铜绿假单胞菌血清群O5脂多糖的杂聚O抗原以及百日咳博德特氏菌的A带三糖都含有二 - N - 乙酰化甘露糖胺糖醛酸衍生物,β - D - ManNAc3NAcA(2,3 - 二乙酰氨基 - 2,3 - 二脱氧 - β - D - 甘露糖醛酸)。推测该糖前体的生物合成需要五个步骤,通过这五个步骤,UDP - α - D - GlcNAc(UDP - N - 乙酰 - α - D - 葡糖胺)经四个步骤转化为UDP - α - D - GlcNAc3NAcA(UDP - 2,3 - 二乙酰氨基 - 2,3 - 二脱氧 - α - D - 葡糖醛酸),然后该中间化合物由WbpI(铜绿假单胞菌)或其同源物WlbD(百日咳博德特氏菌)进行差向异构化,形成UDP - α - D - ManNAc3NAcA(UDP - 2,3 - 二乙酰氨基 - 2,3 - 二脱氧 - α - D - 甘露糖醛酸)。通过化学合成获得了推测为WbpI和WlbD底物的UDP - α - D - GlcNAc3NAcA。His6 - WbpI和His6 - WlbD被过量表达,然后使用快速蛋白质液相色谱(FPLC)通过亲和色谱法进行纯化。使用毛细管电泳分析与每种酶的反应,结果表明这两种酶都使用UDP - α - D - GlcNAc3NAcA作为底物,并且在磷酸钠缓冲液(pH 6.0)中反应最佳。
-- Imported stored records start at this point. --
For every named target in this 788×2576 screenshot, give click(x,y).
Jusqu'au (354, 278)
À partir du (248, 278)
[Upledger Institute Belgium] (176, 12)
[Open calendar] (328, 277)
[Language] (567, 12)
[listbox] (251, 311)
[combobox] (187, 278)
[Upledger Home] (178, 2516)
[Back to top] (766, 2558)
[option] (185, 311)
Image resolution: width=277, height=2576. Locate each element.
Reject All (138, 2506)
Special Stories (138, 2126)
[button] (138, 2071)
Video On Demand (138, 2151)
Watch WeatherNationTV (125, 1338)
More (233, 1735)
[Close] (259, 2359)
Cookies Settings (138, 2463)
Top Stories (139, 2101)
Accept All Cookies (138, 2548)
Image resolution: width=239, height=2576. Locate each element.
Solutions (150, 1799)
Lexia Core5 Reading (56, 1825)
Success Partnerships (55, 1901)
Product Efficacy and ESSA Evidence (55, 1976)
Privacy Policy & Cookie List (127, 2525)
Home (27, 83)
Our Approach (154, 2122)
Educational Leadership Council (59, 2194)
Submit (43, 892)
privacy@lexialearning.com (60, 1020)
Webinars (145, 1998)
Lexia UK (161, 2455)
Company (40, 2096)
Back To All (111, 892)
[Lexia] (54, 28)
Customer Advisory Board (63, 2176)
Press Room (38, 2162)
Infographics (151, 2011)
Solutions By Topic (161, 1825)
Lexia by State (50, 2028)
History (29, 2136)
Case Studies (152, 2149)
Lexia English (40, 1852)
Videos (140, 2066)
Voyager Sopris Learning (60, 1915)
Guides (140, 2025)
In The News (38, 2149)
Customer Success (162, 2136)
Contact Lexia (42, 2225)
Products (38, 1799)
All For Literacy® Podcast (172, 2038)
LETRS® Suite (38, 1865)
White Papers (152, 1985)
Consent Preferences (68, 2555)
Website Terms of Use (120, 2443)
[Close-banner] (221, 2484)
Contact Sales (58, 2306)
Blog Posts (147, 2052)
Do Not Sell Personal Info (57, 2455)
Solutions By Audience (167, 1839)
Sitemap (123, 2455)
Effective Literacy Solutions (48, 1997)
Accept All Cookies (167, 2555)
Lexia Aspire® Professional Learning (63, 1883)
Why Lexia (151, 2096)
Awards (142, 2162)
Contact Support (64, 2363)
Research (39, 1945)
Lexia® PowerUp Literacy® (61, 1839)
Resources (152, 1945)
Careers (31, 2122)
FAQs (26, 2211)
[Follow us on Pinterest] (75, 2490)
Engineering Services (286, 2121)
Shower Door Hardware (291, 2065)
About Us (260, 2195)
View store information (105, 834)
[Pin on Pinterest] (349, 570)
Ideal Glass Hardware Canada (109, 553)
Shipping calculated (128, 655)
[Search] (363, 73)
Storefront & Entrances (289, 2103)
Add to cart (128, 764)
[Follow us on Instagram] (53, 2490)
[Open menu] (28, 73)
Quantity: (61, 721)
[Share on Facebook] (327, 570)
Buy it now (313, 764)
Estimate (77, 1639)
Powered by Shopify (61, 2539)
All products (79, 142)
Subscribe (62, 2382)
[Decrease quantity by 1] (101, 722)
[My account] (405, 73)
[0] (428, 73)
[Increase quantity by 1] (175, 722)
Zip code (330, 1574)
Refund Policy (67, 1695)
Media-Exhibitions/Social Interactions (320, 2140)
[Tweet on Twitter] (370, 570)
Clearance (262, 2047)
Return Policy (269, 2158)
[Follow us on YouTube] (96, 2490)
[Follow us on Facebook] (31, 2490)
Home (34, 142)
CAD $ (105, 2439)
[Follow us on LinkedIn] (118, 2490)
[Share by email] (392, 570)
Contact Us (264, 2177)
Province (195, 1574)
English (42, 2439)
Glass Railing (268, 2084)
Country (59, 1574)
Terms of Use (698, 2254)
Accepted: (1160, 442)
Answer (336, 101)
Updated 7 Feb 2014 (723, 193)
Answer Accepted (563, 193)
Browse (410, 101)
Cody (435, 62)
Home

这两种酶都不利用UDP - α - D - GlcNAc、UDP - α - D - GlcNAcA(UDP - 2 - 乙酰氨基 - 2,3 - 二脱氧 - α - D - 葡糖醛酸)或UDP - α - D - GlcNAc3NAc(UDP - 2,3 - 二乙酰氨基 - 2,3 - 二脱氧 - α - D - 葡萄糖)作为底物。如毛细管电泳所示,His6 - WbpI或His6 - WlbD与UDP - α - D - GlcNAc3NAcA的反应产生了一个具有相同保留时间的新峰。为了明确表征反应产物,使酶 - 底物反应直接在核磁共振管中进行,并通过定期采集质子光谱随时间监测底物向产物的转化。从一维和二维核磁共振实验收集的数据表明,His6 - WbpI催化UDP - α - D - GlcNAc3NAcA的2 - 差向异构化,将其转化为UDP - α - D - ManNAc3NAcA。总体而言,这些结果提供了证据表明WbpI和WlbD是UDP - 2,3 - 二乙酰氨基 - 2,3 - 二脱氧 - α - D - 葡糖醛酸2 - 差向异构酶。